EUROPE’S banks could soon face the same tough conditions as their British peers as the continent’s regulators yesterday said they would look at imposing a leverage ratio cap similar to that taking hold in the UK.
British lenders such as Barclays and Nationwide have been caught by the three per cent cap, with both forced to raise capital or cut lending to meet the new target.
The Bank of England insists the measure is vital to keep banks stable and to allow them to borrow and lend more cheaply in future.
And yesterday the European Banking Authority (EBA) indicated it may take similar steps.
The agency is worried national authorities and individual banks are measuring risks in such a wide range of ways that the stability of the sector may be undermined, in part because regulators and investors will not be able to compare capital levels easily between banks.

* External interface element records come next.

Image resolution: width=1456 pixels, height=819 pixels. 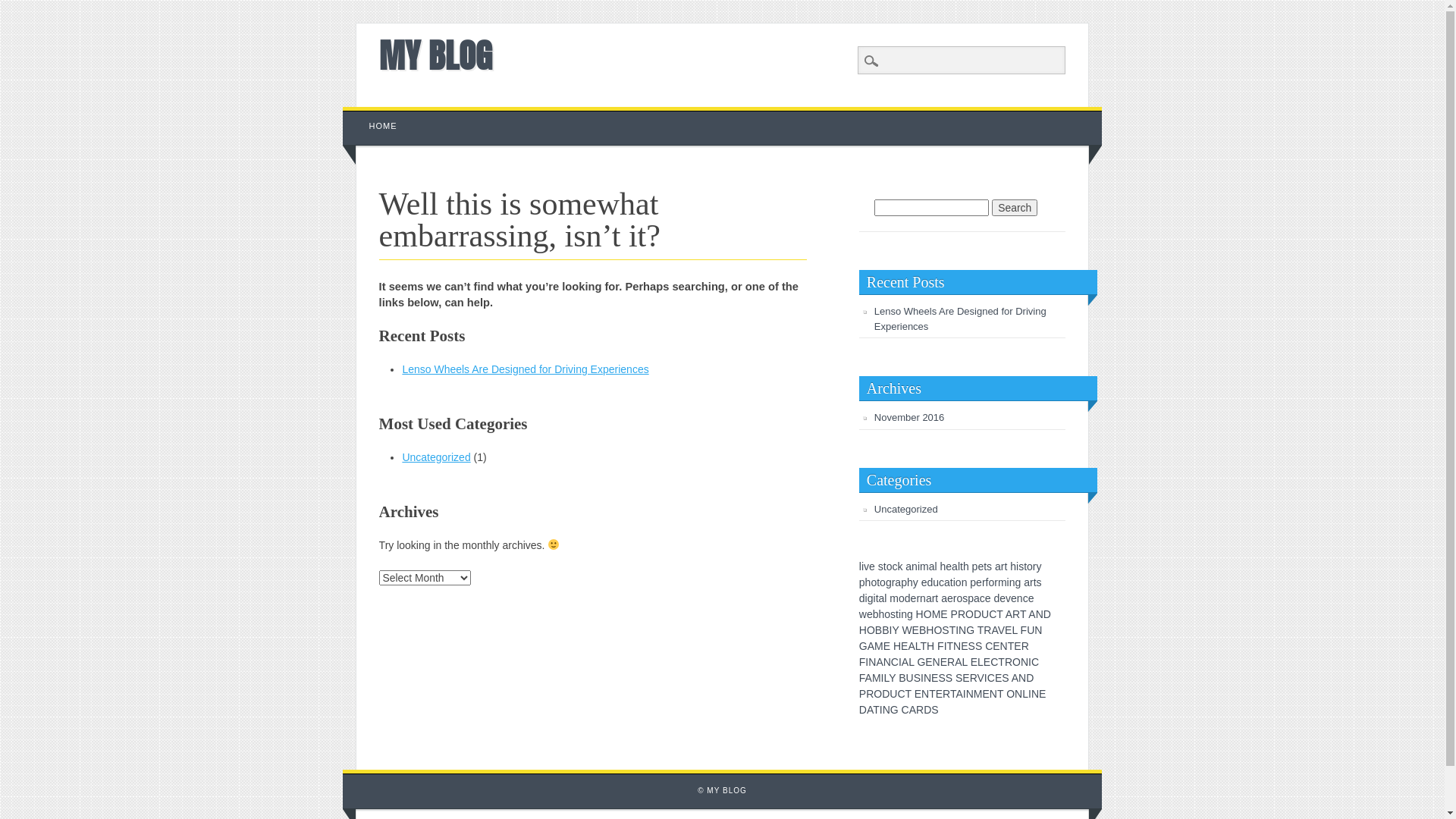 I want to click on 'N', so click(x=1034, y=693).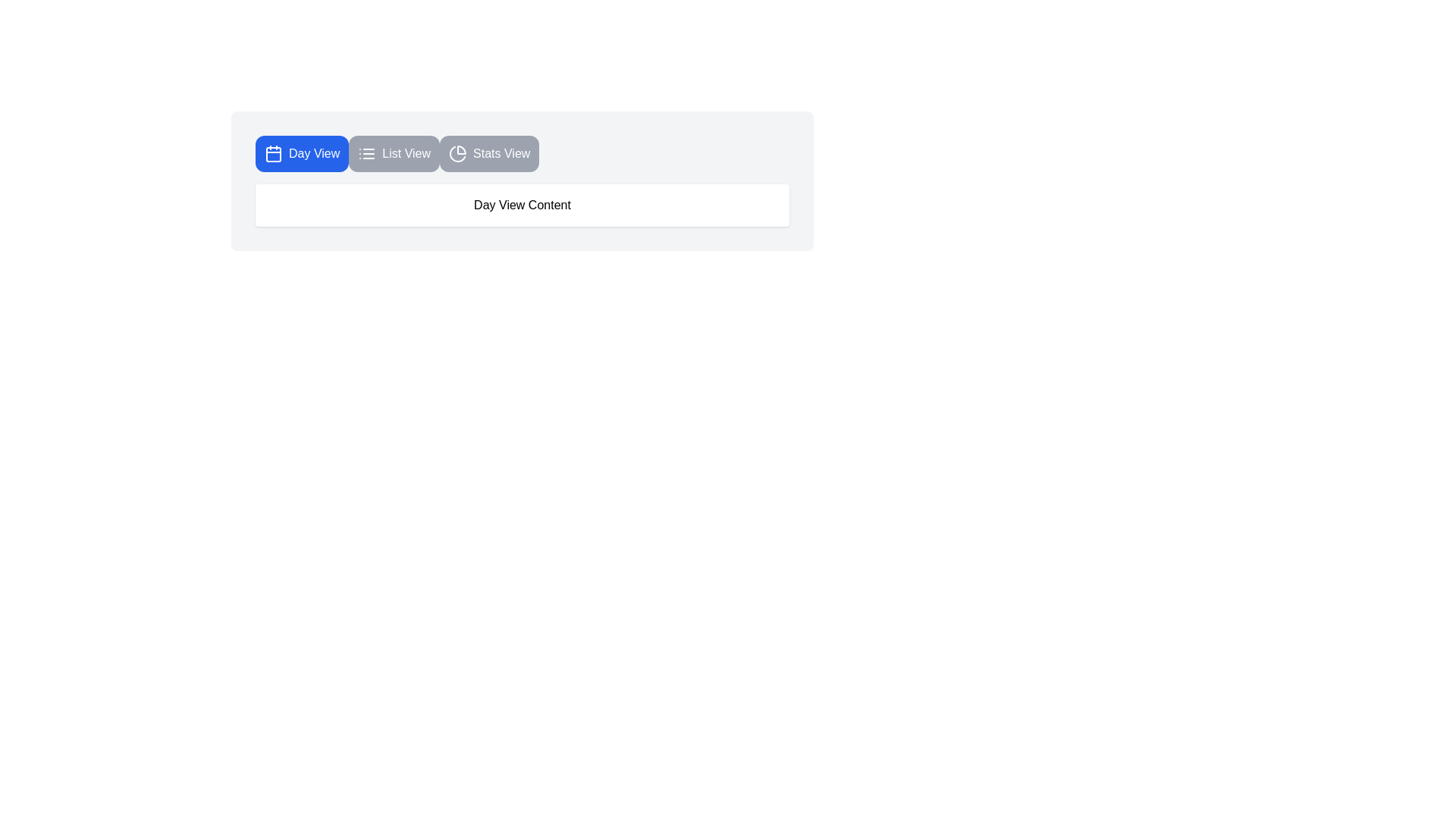  What do you see at coordinates (302, 154) in the screenshot?
I see `the Day View tab by clicking its corresponding button` at bounding box center [302, 154].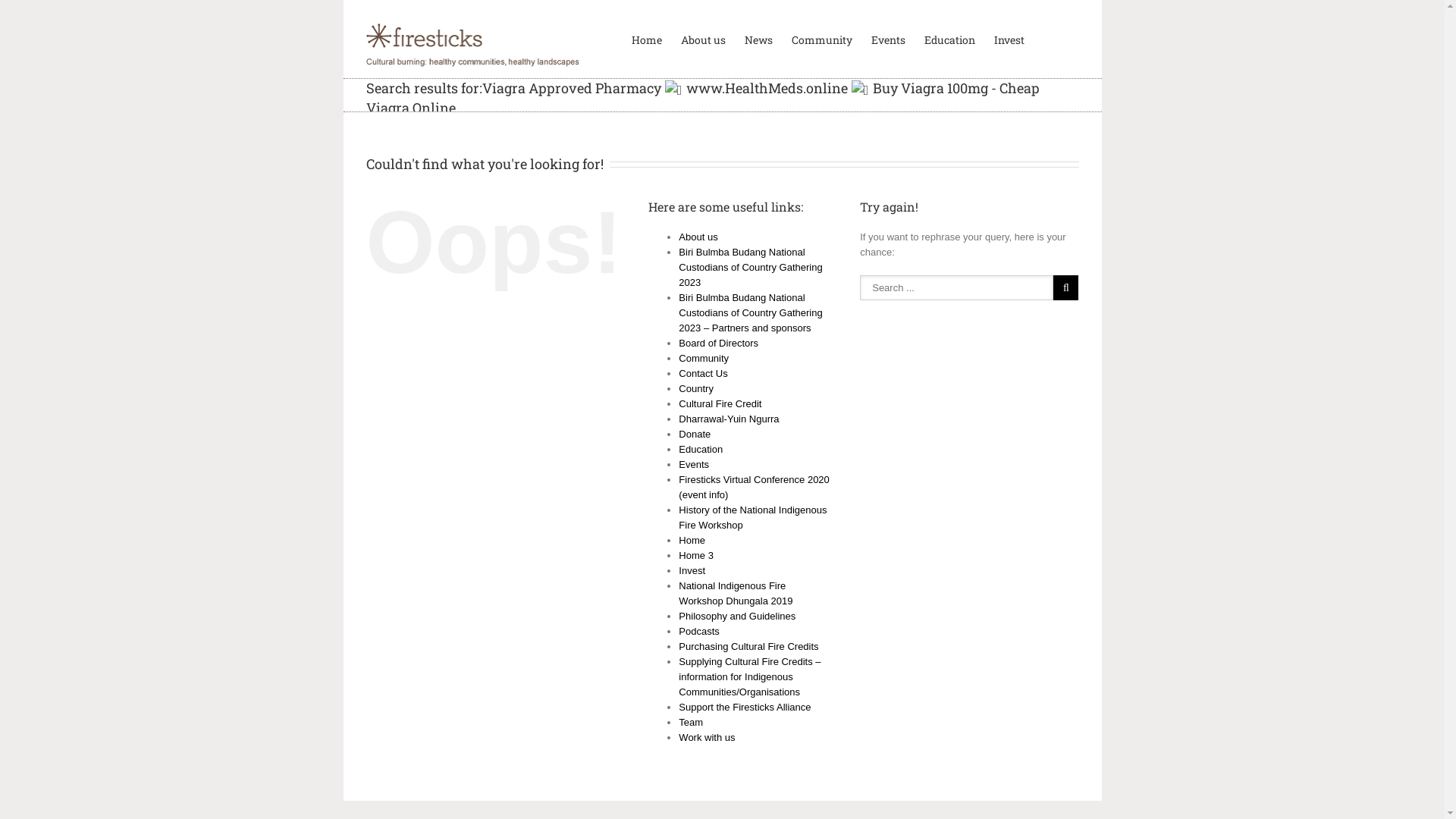  I want to click on 'Cultural Fire Credit', so click(719, 403).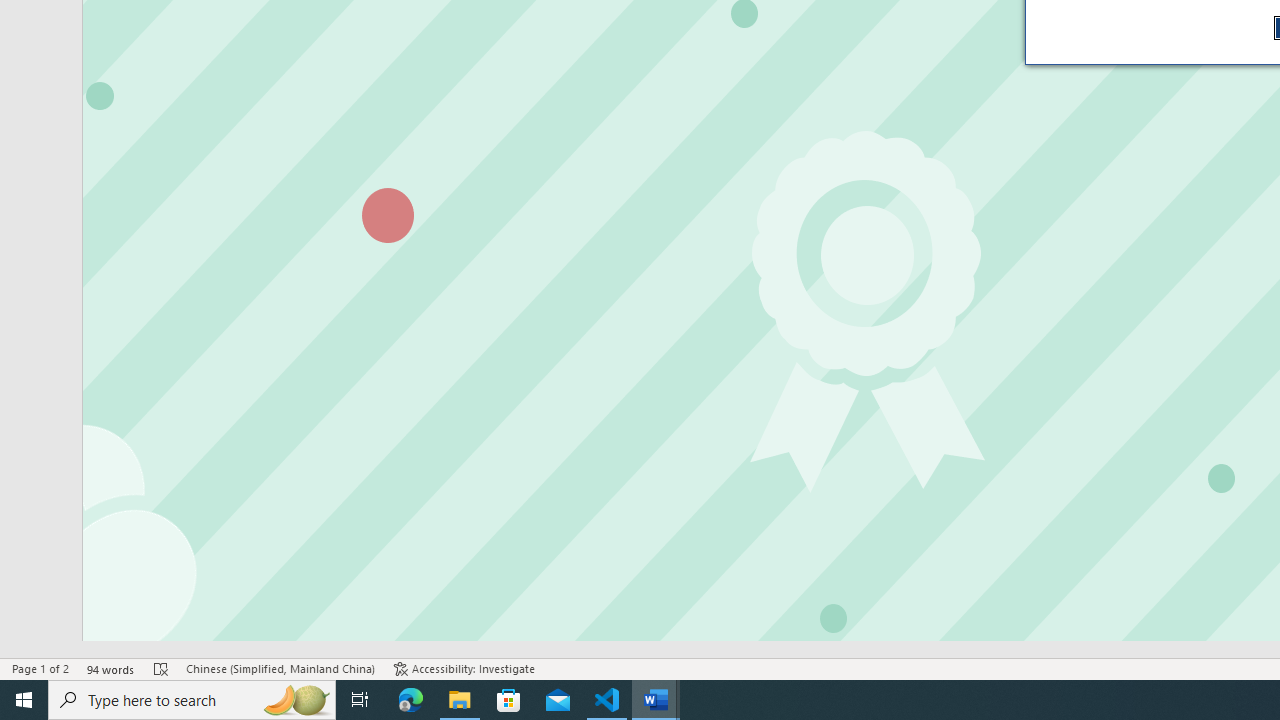 The height and width of the screenshot is (720, 1280). What do you see at coordinates (359, 698) in the screenshot?
I see `'Task View'` at bounding box center [359, 698].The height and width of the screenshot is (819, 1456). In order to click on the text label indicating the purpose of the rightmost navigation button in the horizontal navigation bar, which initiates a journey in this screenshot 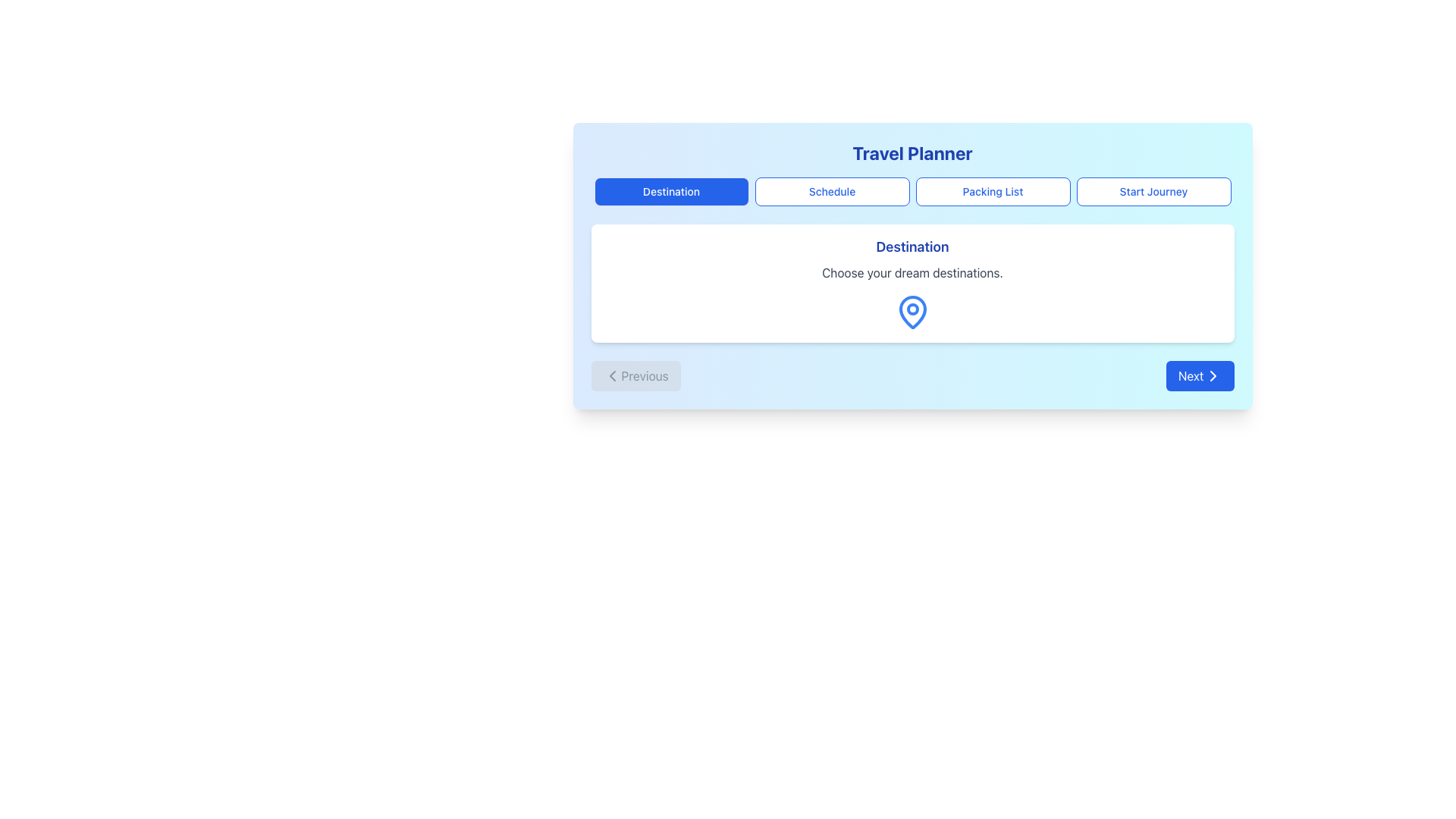, I will do `click(1153, 191)`. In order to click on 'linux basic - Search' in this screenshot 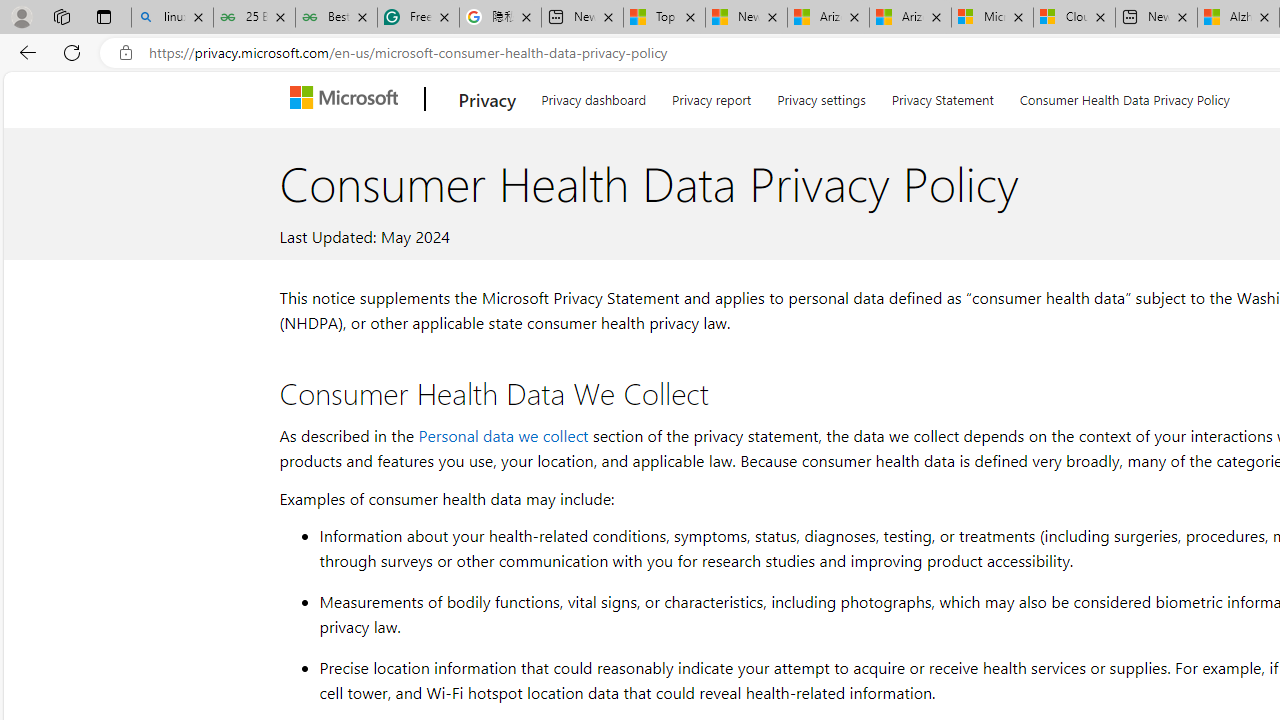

Even when removing variation in banks’ assets, the report found “the existence of variation in expected losses and risk weighted assets by exposure across banks even when the analysis is conducted on hypothetical identical exposures to the same counterparties.”
It wants to reduce big banks’ freedom to calculate their own risk weights and create a level playing field in the rules across Europe.
In particular it is worried about low default portfolios – loans which banks deem to be the least risky – as it is afraid some banks may be under-reporting potential losses and so the capital requirements for these apparently safe loans.
The EBA also noted that in future it will consider making banks publish more information on the way they compile their capital ratio figures to give regulators and investors a better view of the risks being taken.